飯島グリーン工場隣接の味噌生産設備「未来蔵MIRAIZO」(ひかり味噌)

飯島グリーン工場隣接の味噌生産設備「未来蔵MIRAIZO」(ひかり味噌)

「奥行きが51m、幅が21m、高さが21m、体積が2万4,000立方メートルとなっており、2tの発酵タンクが1,500本入っている。非常にコンパクトな建物とし、無人で全自動搬送を実現している。みその熟成庫は4棟目となる。初回から今に至るまで石川播磨重工と提携して、みその発酵タンクに特化した自動搬送装置の貯蔵設備を作ってもらい、これが最新のものとなっている。最新の断熱材を使って、なるべく建物の容積を小さくして、エネルギーのロスを防ぐ。最小限のエネルギーにするため、地元の中央アルプスの小さな水力発電を使った電気、信州グリーン電気を購入し、この熟成庫でも使っている。2月以降新しい設備を拡張させたが、それと同時に貯蔵量を増やして、安定供給に貢献する。

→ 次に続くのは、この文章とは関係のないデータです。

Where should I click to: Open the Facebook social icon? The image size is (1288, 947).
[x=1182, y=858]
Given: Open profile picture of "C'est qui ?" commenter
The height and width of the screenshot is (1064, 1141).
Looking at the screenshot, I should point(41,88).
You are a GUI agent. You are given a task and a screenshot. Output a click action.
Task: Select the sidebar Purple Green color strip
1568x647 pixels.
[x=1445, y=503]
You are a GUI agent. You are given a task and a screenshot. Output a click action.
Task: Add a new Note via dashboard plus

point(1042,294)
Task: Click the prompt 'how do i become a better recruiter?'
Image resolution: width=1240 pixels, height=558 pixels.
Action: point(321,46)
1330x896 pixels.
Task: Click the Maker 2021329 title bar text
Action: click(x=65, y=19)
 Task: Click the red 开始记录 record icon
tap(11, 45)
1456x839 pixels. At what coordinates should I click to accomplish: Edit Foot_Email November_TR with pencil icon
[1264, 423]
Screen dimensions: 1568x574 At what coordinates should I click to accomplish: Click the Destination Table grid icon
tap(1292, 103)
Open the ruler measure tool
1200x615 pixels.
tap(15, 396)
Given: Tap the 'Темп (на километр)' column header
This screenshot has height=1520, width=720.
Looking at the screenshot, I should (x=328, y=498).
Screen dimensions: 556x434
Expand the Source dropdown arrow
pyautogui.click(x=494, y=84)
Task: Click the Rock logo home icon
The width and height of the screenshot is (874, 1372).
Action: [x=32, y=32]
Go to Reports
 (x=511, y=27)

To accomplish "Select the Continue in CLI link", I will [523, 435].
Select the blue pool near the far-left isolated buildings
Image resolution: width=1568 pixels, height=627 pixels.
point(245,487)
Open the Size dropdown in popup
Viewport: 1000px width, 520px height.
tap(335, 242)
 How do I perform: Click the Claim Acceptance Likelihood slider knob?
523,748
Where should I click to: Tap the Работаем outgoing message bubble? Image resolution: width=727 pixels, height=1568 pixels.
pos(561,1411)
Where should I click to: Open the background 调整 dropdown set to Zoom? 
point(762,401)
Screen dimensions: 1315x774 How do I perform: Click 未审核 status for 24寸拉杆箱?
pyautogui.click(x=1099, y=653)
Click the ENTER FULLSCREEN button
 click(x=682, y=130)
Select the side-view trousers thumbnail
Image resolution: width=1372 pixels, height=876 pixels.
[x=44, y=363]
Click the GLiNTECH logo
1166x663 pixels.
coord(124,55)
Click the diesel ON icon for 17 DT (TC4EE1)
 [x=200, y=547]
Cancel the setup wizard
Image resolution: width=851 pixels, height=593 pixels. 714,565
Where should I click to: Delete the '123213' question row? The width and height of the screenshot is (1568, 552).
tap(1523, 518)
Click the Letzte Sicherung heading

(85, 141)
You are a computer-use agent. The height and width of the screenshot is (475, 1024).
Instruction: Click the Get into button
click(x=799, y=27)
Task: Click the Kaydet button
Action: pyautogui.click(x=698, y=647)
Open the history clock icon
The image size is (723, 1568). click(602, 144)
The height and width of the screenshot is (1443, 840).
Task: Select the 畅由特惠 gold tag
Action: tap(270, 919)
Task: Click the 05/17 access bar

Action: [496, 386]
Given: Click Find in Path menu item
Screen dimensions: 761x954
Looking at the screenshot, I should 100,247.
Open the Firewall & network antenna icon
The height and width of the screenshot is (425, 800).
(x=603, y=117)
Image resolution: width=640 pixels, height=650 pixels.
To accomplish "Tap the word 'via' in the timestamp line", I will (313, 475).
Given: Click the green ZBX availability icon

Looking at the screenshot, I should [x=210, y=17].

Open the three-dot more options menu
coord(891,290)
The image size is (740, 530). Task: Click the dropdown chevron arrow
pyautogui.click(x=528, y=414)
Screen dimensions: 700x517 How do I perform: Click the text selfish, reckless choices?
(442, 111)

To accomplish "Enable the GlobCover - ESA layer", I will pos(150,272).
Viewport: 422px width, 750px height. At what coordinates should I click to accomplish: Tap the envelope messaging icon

みその品質向上、特に付加価値型のみそにこだわっているので、巨大な貯蔵庫が必要だということで、この熟成庫を建てた。3,000tの貯蔵能力ということは年間の出荷量で、1万t前後は可能となる。6~7年後にはもうひと棟建てたいという希望をもっている」とし、今後の展望も示した。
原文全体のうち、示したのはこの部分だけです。